Objective: To detect genetic mutations underlying non-syndromic hearing impairment (NSHI) and establish a method for prenatal diagnosis.
Methods: Sixty six NSHI patients were included in this study. DNA was extracted from peripheral blood. Genetic mutations were detected by gene chip analysis and direct sequencing of GJB2 gene. For 7 pregnant women at high risk, prenatal genetic diagnosis was provided.
Results: Fourteen cases (21.21%) were found to have GJB2 mutations by both methods (homozygous 235delC mutation in 3 cases, homozygous 176del16 mutation in 2 cases, 235delC and 299delAT compound heterozygous mutation in 2 cases, 299delAT and 176del16 compound heterozygous mutation in 1 case, c.339T > G and 313del12bp compound heterozygous mutation 1 case, and 235delC heterozygous mutation in 5 cases). 13 (19.70%) had SLC26A4 mutations (IVS7-2 A >G homozygous mutation in 2 cases, IVS7-2 A > G homozygous mutation in 2 cases, IVS7-2 A > G and 2168A > G compound heterozygous mutation in 3 cases, 2168A>G heterozygous mutation in 3 cases, and IVS7-2 heterozygous mutation in 3 cases); and 3 had mtDNA12S rRNA mutation (1555A > G mutation in 2 cases, 1494C > T mutation in 1 case).

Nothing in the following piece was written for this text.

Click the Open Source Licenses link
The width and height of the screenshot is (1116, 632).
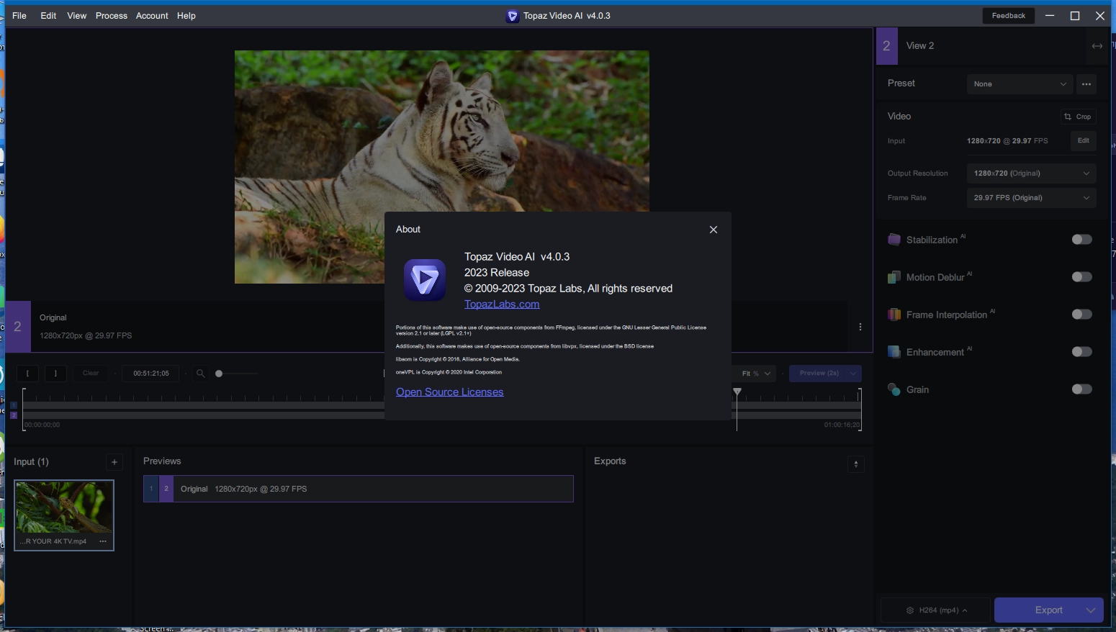(x=449, y=392)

Prenatal diagnosis suggested that 3 fetuses have carried a heterozygous mutation. Two fetuses were detected as normal and confirmed to have normal hearing after birth. Two fetuses were found to have carried compound mutations of GJB2.
Conclusion: Gene chip combined with GJB2 gene analysis is an accurate and effective method for the diagnosis of NSHI. The results can facilitate accurate prenatal diagnosis.